Given request =
Please give the listing again, starting at its first line and ending at the line that contains "coord(1530,197)", with "Instruction" changed to "Command" and all else left as it is.

Data in this exercise =
=-=-=-=-=

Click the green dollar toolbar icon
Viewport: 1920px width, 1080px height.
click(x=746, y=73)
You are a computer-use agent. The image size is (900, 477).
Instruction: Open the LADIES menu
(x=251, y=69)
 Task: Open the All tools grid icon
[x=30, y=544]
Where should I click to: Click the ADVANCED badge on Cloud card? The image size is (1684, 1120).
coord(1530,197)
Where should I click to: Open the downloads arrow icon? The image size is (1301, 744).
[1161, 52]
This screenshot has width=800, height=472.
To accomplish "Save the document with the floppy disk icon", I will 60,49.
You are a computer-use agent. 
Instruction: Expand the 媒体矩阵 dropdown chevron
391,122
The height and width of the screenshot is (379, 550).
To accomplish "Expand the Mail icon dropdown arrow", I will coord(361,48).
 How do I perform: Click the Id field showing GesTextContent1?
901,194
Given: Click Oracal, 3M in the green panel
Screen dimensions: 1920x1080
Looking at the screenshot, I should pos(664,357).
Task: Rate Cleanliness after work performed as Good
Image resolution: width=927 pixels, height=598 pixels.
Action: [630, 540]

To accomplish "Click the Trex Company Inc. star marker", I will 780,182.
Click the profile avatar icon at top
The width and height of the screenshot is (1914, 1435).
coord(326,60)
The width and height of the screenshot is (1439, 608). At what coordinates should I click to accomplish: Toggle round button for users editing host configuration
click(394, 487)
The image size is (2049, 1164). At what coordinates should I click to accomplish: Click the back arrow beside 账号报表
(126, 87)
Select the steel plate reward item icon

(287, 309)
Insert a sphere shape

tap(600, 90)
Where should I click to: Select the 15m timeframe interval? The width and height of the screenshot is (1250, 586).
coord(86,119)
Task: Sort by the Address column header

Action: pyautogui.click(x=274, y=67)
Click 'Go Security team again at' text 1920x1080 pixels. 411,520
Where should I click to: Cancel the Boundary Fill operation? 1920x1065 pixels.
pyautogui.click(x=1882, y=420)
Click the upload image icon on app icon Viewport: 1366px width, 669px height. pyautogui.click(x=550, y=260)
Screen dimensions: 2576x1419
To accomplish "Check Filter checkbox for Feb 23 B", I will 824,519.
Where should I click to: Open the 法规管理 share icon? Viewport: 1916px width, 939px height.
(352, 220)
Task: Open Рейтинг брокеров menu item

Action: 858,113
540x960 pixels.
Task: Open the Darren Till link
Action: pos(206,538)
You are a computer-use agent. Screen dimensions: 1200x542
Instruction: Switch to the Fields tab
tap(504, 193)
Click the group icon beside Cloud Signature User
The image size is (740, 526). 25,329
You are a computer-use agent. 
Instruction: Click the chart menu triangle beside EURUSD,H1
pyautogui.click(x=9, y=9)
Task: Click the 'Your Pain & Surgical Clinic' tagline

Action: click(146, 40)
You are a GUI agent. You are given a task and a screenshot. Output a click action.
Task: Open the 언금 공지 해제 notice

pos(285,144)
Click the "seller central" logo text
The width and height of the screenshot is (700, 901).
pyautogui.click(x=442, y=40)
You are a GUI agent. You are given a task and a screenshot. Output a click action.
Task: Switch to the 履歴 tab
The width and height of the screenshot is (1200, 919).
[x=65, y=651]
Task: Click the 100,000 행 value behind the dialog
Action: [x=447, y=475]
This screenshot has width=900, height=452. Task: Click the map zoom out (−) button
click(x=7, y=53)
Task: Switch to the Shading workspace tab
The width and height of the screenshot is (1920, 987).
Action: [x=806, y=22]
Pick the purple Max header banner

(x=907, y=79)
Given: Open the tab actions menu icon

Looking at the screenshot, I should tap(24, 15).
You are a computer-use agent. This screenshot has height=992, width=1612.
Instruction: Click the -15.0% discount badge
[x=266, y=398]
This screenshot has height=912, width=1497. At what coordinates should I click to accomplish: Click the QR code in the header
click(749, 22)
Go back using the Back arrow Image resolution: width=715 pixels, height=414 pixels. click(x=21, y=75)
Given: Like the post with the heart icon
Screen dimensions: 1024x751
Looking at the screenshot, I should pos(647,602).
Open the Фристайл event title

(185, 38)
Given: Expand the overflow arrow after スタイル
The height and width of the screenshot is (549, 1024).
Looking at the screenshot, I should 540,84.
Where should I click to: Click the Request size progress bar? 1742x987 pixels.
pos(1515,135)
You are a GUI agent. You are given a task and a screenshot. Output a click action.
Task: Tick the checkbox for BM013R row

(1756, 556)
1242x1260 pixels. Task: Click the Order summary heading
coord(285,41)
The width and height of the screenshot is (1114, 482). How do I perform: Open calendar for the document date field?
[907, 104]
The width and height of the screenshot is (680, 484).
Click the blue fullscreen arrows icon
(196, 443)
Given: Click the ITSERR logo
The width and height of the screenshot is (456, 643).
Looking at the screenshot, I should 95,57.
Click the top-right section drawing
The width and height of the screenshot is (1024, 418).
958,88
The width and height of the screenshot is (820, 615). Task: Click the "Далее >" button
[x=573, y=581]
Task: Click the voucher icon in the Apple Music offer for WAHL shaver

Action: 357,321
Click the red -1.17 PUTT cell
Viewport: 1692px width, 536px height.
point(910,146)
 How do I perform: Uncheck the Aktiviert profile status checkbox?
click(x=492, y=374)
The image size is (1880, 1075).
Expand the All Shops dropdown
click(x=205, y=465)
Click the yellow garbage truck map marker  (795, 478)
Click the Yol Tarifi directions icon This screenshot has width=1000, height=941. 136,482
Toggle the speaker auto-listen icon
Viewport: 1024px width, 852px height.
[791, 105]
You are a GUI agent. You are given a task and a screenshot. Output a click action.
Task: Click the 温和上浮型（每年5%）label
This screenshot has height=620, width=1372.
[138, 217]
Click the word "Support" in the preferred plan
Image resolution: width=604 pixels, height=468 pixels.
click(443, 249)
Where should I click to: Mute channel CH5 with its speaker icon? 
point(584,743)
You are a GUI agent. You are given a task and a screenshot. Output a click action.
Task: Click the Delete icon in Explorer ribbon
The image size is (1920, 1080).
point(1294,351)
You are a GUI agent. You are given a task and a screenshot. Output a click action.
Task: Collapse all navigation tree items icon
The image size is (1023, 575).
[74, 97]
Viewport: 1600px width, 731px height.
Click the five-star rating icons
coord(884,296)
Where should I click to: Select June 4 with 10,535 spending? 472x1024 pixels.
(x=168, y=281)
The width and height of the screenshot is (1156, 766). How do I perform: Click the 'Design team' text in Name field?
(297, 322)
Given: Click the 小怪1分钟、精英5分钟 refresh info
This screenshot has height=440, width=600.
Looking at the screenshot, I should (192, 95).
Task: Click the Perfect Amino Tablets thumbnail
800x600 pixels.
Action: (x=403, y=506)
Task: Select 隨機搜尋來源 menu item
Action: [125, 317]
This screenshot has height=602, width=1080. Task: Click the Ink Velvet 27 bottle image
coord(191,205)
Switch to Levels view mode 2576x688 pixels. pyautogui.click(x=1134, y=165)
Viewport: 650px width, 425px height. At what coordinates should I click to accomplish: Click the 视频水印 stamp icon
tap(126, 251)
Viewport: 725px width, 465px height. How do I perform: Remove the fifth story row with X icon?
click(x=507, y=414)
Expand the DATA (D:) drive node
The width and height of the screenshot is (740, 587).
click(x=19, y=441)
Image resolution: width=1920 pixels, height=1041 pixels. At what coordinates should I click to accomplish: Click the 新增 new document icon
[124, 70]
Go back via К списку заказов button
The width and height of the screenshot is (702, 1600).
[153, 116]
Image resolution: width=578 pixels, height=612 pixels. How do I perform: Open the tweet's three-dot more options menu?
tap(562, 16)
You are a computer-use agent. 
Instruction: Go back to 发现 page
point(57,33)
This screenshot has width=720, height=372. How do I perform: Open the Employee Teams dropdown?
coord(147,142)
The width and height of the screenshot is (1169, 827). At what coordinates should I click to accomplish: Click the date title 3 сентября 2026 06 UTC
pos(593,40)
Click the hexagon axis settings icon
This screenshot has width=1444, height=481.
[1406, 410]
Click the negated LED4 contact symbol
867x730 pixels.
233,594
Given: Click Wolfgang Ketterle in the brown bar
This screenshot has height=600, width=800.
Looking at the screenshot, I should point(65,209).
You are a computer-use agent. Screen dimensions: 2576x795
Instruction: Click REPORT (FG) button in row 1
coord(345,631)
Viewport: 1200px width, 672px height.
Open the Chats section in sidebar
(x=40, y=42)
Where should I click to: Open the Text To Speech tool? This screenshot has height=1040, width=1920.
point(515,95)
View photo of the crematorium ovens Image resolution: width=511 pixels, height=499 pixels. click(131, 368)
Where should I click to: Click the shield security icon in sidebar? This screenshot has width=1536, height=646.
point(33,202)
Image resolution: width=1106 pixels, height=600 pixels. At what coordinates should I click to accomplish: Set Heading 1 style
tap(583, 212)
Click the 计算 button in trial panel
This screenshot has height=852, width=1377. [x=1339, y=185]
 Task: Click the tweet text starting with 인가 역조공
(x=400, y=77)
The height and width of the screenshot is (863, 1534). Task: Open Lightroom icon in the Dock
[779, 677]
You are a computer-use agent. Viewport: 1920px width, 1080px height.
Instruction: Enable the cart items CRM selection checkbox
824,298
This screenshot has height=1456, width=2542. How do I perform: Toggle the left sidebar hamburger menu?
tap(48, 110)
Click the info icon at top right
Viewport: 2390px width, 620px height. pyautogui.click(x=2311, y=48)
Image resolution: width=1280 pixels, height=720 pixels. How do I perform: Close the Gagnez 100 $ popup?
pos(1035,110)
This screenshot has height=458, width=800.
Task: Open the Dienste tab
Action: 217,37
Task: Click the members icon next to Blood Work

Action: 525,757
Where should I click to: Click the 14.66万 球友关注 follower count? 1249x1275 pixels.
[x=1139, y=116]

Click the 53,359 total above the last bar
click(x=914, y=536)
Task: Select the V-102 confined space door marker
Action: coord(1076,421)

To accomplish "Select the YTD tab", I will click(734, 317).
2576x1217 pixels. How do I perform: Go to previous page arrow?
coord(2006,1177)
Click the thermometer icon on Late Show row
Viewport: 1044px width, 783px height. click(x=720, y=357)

=-=-=-=-=

Solution for this task =
Click the green dollar toolbar icon
Viewport: 1920px width, 1080px height.
click(x=746, y=73)
You are a computer-use agent. The image size is (900, 477).
Command: Open the LADIES menu
(x=251, y=69)
 Task: Open the All tools grid icon
[x=30, y=544]
Where should I click to: Click the ADVANCED badge on Cloud card? The image size is (1684, 1120).
coord(1530,197)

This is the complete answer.